→ What is needed: Exact reproduction required: the lines below from the line with "Task: Open the workflow history icon" to the line with "Click the bar", both ends included, and no others.

Stored data:
*** Begin section ***

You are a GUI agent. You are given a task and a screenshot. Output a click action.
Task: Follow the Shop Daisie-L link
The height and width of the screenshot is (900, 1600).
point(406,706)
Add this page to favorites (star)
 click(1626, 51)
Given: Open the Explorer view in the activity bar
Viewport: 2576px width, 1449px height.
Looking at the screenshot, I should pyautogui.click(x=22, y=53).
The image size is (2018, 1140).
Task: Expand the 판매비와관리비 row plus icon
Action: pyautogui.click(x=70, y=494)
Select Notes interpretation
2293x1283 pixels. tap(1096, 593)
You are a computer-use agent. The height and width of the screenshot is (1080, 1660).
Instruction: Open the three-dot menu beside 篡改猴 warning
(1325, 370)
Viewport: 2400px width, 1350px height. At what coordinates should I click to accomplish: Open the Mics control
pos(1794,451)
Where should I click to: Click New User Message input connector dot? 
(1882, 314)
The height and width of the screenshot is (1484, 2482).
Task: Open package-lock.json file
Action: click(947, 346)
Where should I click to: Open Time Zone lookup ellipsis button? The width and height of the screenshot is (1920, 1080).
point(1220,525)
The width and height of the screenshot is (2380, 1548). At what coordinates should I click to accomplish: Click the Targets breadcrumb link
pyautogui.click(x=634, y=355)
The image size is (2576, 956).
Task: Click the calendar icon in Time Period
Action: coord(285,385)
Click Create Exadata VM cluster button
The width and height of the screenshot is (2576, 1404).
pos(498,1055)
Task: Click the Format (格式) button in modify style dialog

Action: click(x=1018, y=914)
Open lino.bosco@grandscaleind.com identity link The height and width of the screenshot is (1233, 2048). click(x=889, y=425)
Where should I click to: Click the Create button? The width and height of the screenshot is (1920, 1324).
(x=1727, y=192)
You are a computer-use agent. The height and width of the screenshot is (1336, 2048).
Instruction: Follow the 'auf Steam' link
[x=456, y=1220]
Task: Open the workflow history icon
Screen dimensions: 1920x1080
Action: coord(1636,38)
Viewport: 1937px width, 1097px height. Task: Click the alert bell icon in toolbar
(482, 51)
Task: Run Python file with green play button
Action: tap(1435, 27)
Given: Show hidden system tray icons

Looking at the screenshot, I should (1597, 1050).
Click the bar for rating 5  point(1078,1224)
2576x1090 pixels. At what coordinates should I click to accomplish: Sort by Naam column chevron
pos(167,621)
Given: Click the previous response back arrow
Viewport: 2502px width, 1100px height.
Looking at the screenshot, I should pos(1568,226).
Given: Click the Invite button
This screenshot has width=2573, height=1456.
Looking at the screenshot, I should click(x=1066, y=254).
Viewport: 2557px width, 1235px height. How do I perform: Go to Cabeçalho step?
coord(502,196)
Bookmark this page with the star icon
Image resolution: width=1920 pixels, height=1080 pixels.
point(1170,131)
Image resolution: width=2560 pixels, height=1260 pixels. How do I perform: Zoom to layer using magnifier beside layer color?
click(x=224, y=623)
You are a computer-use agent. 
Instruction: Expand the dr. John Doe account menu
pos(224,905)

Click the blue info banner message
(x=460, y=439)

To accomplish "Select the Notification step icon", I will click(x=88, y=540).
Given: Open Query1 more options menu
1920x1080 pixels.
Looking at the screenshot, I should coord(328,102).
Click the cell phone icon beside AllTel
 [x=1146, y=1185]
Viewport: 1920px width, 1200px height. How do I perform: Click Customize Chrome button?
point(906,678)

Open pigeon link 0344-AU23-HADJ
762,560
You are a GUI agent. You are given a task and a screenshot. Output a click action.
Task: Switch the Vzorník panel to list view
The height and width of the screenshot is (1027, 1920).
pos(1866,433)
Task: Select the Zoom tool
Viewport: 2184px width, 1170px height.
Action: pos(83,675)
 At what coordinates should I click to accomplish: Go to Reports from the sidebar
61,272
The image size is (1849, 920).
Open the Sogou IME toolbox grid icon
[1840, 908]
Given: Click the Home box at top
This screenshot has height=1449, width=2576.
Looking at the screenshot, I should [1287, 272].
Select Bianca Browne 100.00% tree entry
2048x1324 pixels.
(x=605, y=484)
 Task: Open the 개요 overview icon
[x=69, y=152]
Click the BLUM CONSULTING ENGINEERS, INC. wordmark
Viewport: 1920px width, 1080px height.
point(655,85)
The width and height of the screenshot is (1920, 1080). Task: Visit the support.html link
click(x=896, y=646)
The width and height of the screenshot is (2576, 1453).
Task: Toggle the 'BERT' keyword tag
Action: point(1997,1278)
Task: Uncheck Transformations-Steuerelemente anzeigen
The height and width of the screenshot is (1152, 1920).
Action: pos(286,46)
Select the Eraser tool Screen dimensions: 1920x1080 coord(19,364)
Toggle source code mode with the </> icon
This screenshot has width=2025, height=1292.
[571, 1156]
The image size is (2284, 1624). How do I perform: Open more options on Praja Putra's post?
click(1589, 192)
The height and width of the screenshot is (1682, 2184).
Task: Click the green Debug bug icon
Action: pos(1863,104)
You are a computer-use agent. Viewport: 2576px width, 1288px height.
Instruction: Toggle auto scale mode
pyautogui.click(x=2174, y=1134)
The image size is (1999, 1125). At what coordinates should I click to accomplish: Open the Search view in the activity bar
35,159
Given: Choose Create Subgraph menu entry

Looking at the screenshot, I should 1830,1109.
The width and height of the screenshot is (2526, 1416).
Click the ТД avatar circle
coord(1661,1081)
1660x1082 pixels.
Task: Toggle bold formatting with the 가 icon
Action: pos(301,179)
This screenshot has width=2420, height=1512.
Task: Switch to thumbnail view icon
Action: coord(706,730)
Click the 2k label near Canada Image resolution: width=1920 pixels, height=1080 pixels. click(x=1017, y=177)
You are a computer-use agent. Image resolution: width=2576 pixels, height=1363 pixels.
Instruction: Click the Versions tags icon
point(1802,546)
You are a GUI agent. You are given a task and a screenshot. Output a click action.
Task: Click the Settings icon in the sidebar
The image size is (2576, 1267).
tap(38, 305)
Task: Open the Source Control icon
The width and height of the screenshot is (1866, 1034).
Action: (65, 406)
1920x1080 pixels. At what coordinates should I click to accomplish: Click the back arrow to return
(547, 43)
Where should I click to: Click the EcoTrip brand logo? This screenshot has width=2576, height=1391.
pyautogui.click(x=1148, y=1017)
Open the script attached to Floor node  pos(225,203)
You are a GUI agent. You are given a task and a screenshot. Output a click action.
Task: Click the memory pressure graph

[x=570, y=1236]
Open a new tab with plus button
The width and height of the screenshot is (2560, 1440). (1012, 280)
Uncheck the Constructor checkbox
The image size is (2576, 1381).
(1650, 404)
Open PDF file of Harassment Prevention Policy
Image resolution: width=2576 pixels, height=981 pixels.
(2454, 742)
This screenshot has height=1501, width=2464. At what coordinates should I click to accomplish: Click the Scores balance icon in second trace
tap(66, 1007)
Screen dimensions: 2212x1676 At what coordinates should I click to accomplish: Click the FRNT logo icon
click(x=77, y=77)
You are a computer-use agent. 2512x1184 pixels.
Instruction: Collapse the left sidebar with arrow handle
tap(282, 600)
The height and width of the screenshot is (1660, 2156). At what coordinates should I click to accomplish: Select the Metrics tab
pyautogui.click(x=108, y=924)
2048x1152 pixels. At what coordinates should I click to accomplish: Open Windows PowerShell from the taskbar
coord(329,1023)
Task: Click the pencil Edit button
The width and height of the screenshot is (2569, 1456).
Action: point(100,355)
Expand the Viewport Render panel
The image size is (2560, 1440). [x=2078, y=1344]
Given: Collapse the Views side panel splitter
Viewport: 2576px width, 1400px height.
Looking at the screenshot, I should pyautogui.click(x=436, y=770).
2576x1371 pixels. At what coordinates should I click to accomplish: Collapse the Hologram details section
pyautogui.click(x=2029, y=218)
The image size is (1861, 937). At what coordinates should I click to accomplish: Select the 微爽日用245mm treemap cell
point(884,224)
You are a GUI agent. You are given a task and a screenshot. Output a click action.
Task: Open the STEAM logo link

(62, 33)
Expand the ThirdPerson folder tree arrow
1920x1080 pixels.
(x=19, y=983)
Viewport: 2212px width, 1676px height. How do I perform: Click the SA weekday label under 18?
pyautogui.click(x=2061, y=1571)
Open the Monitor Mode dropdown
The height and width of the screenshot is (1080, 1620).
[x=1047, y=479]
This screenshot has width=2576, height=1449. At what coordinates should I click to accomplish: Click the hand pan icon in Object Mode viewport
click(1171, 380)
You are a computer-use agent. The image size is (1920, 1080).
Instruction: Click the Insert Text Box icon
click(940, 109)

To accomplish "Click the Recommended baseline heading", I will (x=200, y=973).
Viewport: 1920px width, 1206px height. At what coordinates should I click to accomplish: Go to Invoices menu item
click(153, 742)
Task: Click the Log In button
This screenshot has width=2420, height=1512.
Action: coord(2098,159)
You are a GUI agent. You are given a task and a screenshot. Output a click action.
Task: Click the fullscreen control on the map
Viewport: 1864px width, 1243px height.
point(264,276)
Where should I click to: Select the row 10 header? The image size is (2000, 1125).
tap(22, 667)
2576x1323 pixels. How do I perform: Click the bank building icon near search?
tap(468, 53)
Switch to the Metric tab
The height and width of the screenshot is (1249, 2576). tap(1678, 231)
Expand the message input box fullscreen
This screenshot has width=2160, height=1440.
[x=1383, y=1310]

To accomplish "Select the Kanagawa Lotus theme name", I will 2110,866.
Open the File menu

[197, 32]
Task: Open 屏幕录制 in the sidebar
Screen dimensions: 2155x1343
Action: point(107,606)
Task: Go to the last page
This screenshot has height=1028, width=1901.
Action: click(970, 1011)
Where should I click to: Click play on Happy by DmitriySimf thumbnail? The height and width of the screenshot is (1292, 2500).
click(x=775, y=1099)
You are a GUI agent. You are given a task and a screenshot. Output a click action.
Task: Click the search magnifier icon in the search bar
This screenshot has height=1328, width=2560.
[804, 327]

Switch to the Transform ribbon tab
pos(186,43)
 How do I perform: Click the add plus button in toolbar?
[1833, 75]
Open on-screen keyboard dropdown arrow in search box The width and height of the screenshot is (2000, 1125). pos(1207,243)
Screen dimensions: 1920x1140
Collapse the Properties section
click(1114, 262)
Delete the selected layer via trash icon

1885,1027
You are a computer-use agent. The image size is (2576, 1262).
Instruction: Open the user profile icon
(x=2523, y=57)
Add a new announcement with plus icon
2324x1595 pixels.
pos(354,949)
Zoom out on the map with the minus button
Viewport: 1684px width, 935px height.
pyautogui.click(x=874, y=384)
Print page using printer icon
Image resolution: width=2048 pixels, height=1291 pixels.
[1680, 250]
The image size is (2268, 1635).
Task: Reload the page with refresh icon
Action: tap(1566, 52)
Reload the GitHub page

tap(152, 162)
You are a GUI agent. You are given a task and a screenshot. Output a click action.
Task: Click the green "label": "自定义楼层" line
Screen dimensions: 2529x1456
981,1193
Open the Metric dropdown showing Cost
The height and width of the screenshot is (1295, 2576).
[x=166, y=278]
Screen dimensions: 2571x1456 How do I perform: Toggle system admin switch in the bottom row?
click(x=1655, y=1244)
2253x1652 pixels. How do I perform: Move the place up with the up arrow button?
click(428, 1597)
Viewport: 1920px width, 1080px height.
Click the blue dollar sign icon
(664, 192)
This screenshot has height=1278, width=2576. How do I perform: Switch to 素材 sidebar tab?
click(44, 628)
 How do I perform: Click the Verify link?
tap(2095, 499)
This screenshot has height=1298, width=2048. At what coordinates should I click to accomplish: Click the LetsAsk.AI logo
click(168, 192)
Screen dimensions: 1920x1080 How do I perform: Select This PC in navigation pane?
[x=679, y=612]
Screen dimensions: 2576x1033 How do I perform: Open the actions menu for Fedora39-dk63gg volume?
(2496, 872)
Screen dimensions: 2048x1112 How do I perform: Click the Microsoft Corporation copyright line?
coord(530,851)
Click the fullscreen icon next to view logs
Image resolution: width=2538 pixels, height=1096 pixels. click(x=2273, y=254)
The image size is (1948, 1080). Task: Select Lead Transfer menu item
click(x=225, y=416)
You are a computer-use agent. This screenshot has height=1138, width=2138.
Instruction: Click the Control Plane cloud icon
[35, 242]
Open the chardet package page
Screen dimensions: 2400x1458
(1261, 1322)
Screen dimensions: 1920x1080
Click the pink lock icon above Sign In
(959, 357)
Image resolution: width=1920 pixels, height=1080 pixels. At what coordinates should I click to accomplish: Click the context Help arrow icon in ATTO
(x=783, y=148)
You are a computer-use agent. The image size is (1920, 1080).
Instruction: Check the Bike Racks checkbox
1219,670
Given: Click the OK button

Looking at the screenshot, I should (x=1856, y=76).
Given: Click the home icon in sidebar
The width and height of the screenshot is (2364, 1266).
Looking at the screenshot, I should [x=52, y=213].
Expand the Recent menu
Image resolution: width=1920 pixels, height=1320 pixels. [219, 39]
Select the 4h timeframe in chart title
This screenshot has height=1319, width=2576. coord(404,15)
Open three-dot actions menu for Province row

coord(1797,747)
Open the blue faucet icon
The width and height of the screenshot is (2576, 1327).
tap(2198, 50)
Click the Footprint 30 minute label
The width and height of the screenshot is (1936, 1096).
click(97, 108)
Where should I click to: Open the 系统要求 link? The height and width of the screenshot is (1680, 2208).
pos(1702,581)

*** End section ***

→ Result:
Task: Open the workflow history icon
Screen dimensions: 1920x1080
Action: coord(1636,38)
Viewport: 1937px width, 1097px height. Task: Click the alert bell icon in toolbar
(482, 51)
Task: Run Python file with green play button
Action: tap(1435, 27)
Given: Show hidden system tray icons

Looking at the screenshot, I should (1597, 1050).
Click the bar for rating 5  point(1078,1224)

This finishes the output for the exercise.